Youngster club has an entrance charge because it’s the hottest club in Lodwar. You pay 200bob and a rubberstamp is slapped on your wrist. The inside is dark with flashy lights. It’s called Youngster for a reason; the young chaps drink elsewhere and rock up at midnight when it’s cooler outside. It’s a rectangular space that plunges two-meters in the middle to form a dance-floor. It looks like an old Roman arena where lions would maul hapless chaps for entertainment.
Everybody is dark in the club. Light chicks, like Kate, from Ogilvy look like florescent tube lights in the darkness. Chaps wander around with beers poking out of their back pockets. The girls of Lodwar are out tonight, and they remind me of Kalenjin women. I don’t know why, but they do.

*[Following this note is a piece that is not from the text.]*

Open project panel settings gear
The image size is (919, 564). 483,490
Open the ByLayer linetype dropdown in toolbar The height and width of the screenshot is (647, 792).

A bottle of Johnnie Walker lands on our table and someone cracks it open. There are no whisky glasses, just water glasses. Don’t even ask for ice-cubes, you might end up offending someone. The waitress is this foul long-faced lady with a colored fringe clutching at a pair of large scissors. I ask her what the scissors are for and – I swear – she says, “ ya kutaharisha watu.” I cheka. I don’t suppose she read . I pour my drink and before I take my first sip I lean over to Njoki Chege and tell her, “Look, you can’t write about today should this night go to the dogs.” Besides, she doesn’t drink and drinking with people who don’t drink is disconcerting. She gives me that look like I have insulted her, “Of course I can’t.” We slowly start working our way down that bottle until the small hours of the evening when the shadows of Lodwar have resigned.
But those women and men of Lodwar stay in my head the whole time. They are ghosts in my head. Ghosts of desperation.